Berryman does not describe swinging between alcohol binges and abstention. Drunkenness is the core state, but he oscillates between descriptions of his drinking as being debilitating (because he has to) and clarifying (because he wants to). On the former, his close friend Saul Bellow described Berryman turning up drunk for a reading in Chicago where “he coughed up phlegm” and “looked decayed.”2 The reading was a disaster. Berryman muttered incoherently and intermittently shouted out passages so loud that it hurt the audience’s collective ear. After the reading, “he entered a waiting car, sat down, and vomited.” Later, he “passed out in his room … and slept through the Faculty party given in his honor. But in the morning he was full of innocent cheer. He was chirping … He was a full professor now, and a celebrity.”2
Much later, Berryman, in one of his last poems, wrote: “It seems to be dark all the time // … // I’m vomiting // … // I certainly don’t think I’ll last much longer.”3
In Recovery,Berryman slyly mocks psychologically-oriented therapies he had been part of in recovery groups, such as transactional analysis (TA). In TA, the client is urged to set up imaginary conversations between the child, adult, and parent ego states. In the story, one of the recovering alcoholics, George, is asked by the group facilitator Linc:
“Would you like to have a talk with your father?”
“… Yes, I would”
Okay! Linc got up and borrowed the nurse’s chair to put in front of George, facing him, empty.

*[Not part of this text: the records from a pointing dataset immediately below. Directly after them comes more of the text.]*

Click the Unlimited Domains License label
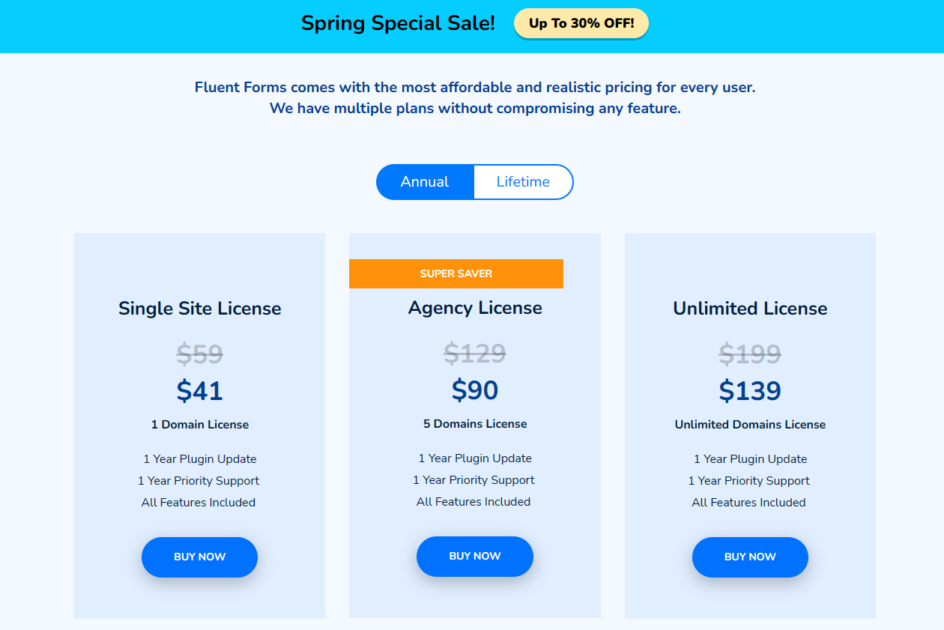 750,424
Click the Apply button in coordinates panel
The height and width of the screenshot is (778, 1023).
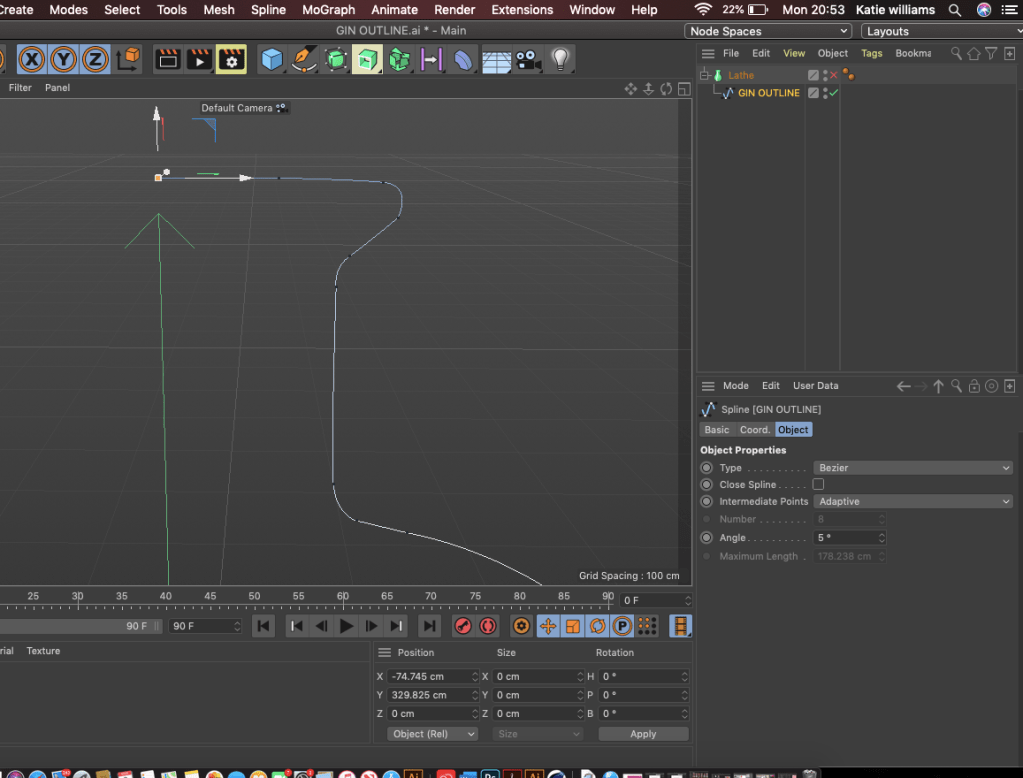point(643,733)
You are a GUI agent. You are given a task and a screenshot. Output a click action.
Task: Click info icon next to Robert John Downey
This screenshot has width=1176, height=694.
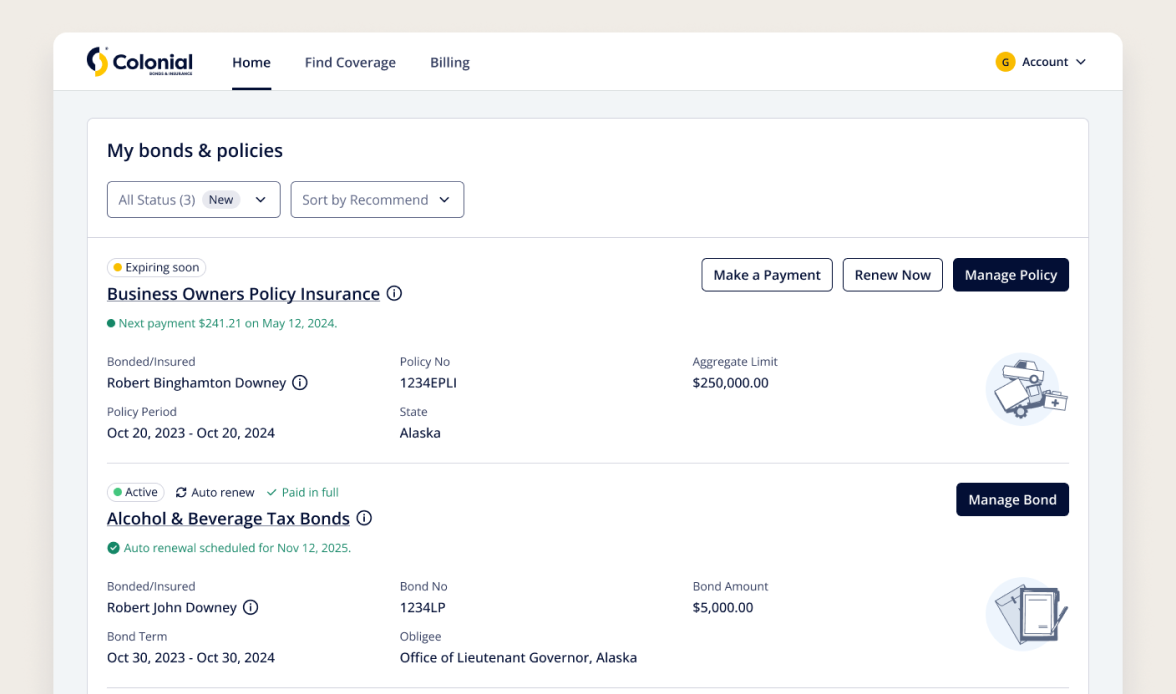tap(251, 607)
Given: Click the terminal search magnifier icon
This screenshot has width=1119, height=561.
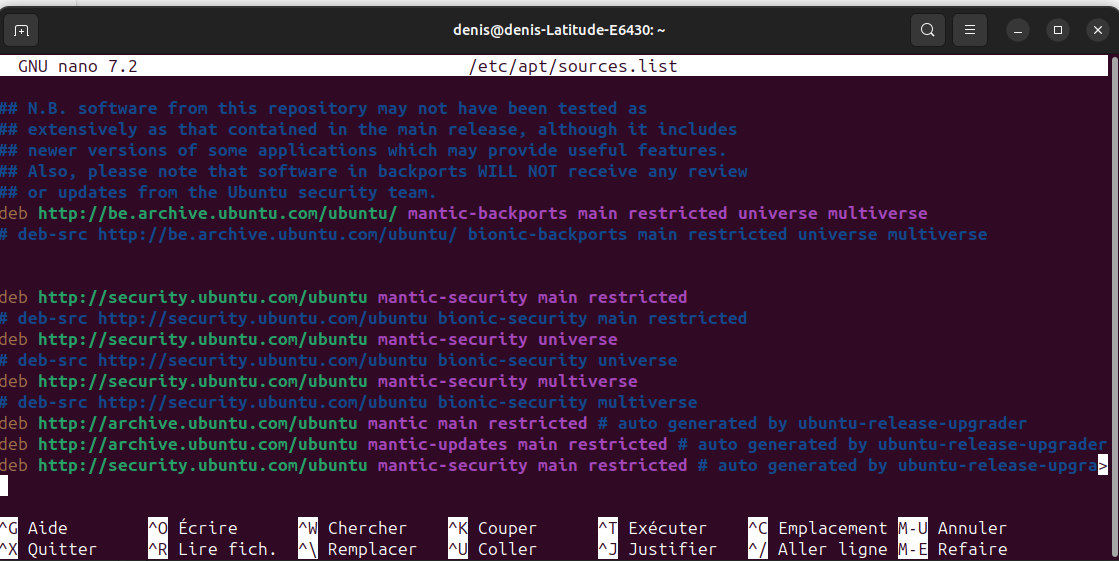Looking at the screenshot, I should pyautogui.click(x=928, y=30).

“… What do you say to him?” Silence. “What do you say to him?”
“… I miss you a lot, Dad”2
Looking on, “Severance’s eyes filled with tears, his breathing was difficult.” Berryman would have identified with the separation anxiety on display. His own father shot and killed himself when Berryman was only eleven years old, as his parents were filing for divorce and his father had lost his job. Berryman struggled to come to terms with the loss.
Linc reminds George that it has been eleven years since his father died, yet George is still living in his father’s shadow despite his own successes. George then stands on his chair and shouts: “I did it!”2 Linc ultimately responds, “It’s okay to feel okay, George. Remember that. It’s okay to feel okay.”2 But, while Berryman describes Severance’s eyes as filling with tears, he is also parodying what he considered to be a feel-good therapy culture. Berryman preferred poetry over therapy as the medium for understanding his life.

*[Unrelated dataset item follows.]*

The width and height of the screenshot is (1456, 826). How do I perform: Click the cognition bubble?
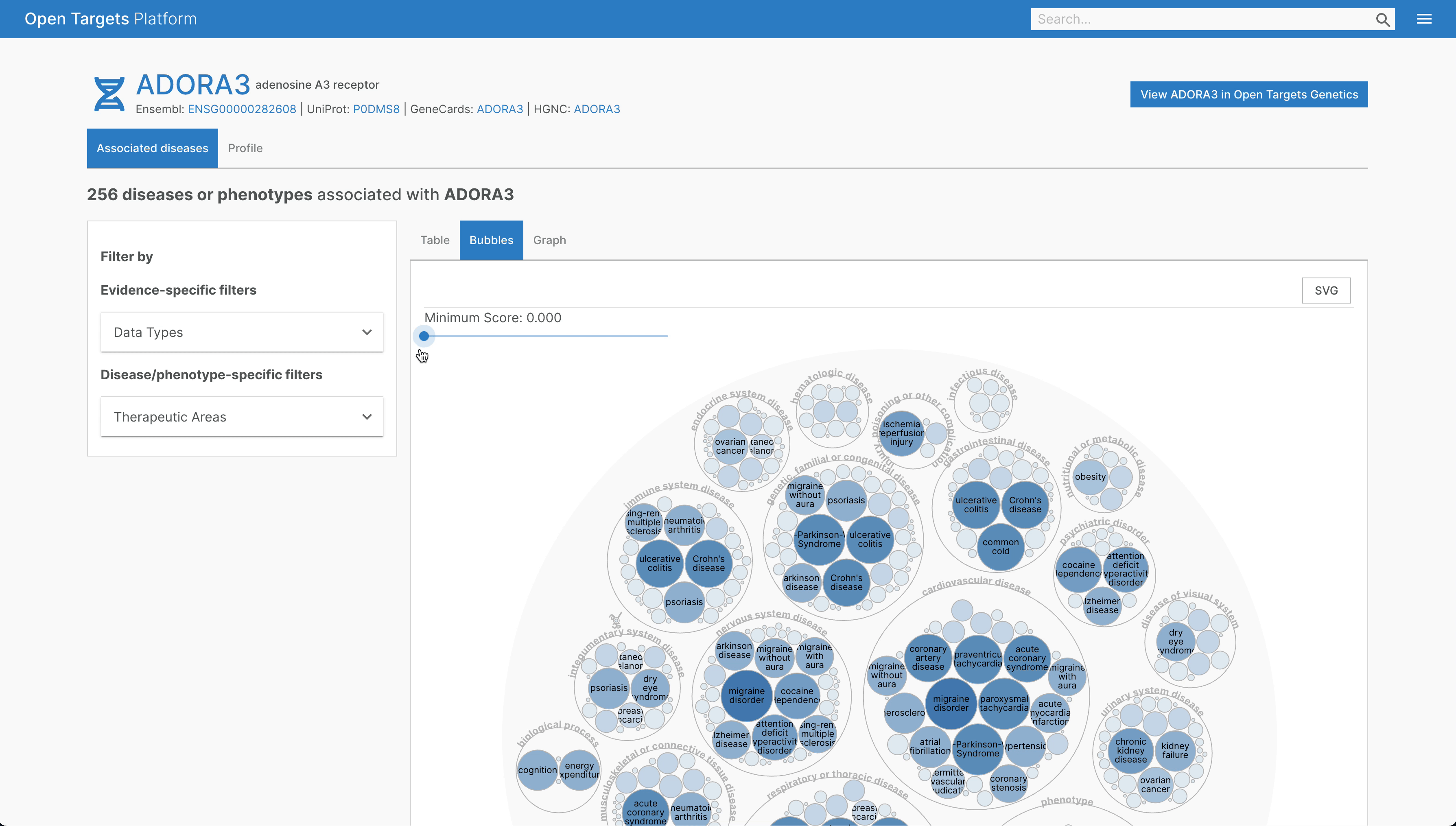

There is overlap between Berryman’s depression, alcohol dependency, and poetry. He drank to relieve the depression that often ventured into suicidal ideation. Poetry sustained him for years, until his mental health and addictions claimed him. His poetry, however, remains his legacy.
References
- Berryman, J. The Dream Songs. New York, NY: Farrar, Straus & Giroux, 2014.
- Berryman, J. Recovery. London: Faber and Faber, 1973.

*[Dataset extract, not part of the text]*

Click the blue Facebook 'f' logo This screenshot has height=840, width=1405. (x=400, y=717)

- Bellow, S. “John Berryman, Friend.” May 27, 1973. The New York Times.
ALAN BLEAKLEY, professor, has a background in zoology, psychology, and psychotherapy. He was head of clinical education research at Peninsula Medical School UK, and is past president of the Association for Medical Humanities. He has an international reputation in medical education and medical humanities, with 20 books and numerous articles. He is a widely published poet.